### Document segment
┏━━

In the early 2010s Fred George had a problem. It’s a problem many managers of software people have had: delivering a coherent technical object when software materials are highly plastic, each developer has their own skills and preferences, and the reasons to diverge are many. Usually software architecture is the story of heroically rescuing technical coherence from the murky waters of local interests, programmer cat herding, finite resources, and crude middle manager negotiation tactics, when it is not the story of subheroic gaffer tape fudges and undelivered castles in the air. At a nexus of technocapital, chasing trading opportunities that might disappear next week, George’s advertising trading team did something else: they mostly gave up. His team of developers started building whatever they thought was important in whatever programming language or libraries they thought were useful for the problem at hand.
George called this approach Programmer Anarchy. This was a lie. There was an underlying technical rule, that everything was built as very small components of two hundred lines or less, that communicated over standard network interfaces. These components were named microservices.

┗━━

### Provided data
┏━━

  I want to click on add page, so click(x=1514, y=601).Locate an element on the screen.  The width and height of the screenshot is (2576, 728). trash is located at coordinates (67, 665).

┗━━

### Problems
(A) Print the passage on Programmer Anarchy from "George called this" down to "were named microservices.".
(B) Extend the passage on Programmer Anarchy, picking up right after its final sentence.

### The answers
(A)
George called this approach Programmer Anarchy. This was a lie. There was an underlying technical rule, that everything was built as very small components of two hundred lines or less, that communicated over standard network interfaces. These components were named microservices.

(B)
Small teams that owned distinct software services were not new. From the early days of Amazon, Jeff Bezos imposed a rule that no team should be larger than the number of people fed by two large pizzas. Mel Conway long ago noted, and empirical research since has confirmed, that software component designs tend to form around the team structure of the organisation. This idea, jokingly called Conway’s Law by Fred Brooks, can be used both ways: distinct technical components help team formation; distinct development teams create distinct components in an overall software architecture. At the turn of the 21st century, network bandwidth was cheap and ubiquitous like never before. Users were communicating with websites over a network anyway, so the latencies for backend components to communicate over networks themselves were a relatively small part of the lag users experienced.
Cheap networks and the world wide web made another kind of software reuse much more common. Infrastructure of software library archives, like Perl’s CPAN, and dependency manager tools, like Apache maven, made sharing and using these libraries viable in the time economy of a software team’s day.

Software libraries of reusable standard parts had been an aspiration of software engineering since the 1970s. The functions are called in-memory, and the boundary defined is a finer-grained one usually dependent on particular mechanisms of the programming language. It might be unclear what is interface and what is internal; it might be useful to reach past officially presented interfaces to manipulate or extend objects within. The new software library infrastructure of the 21st century expanded the toolset of a working programmer in a given language from dozens of standard libraries to hundreds and then tens of thousands.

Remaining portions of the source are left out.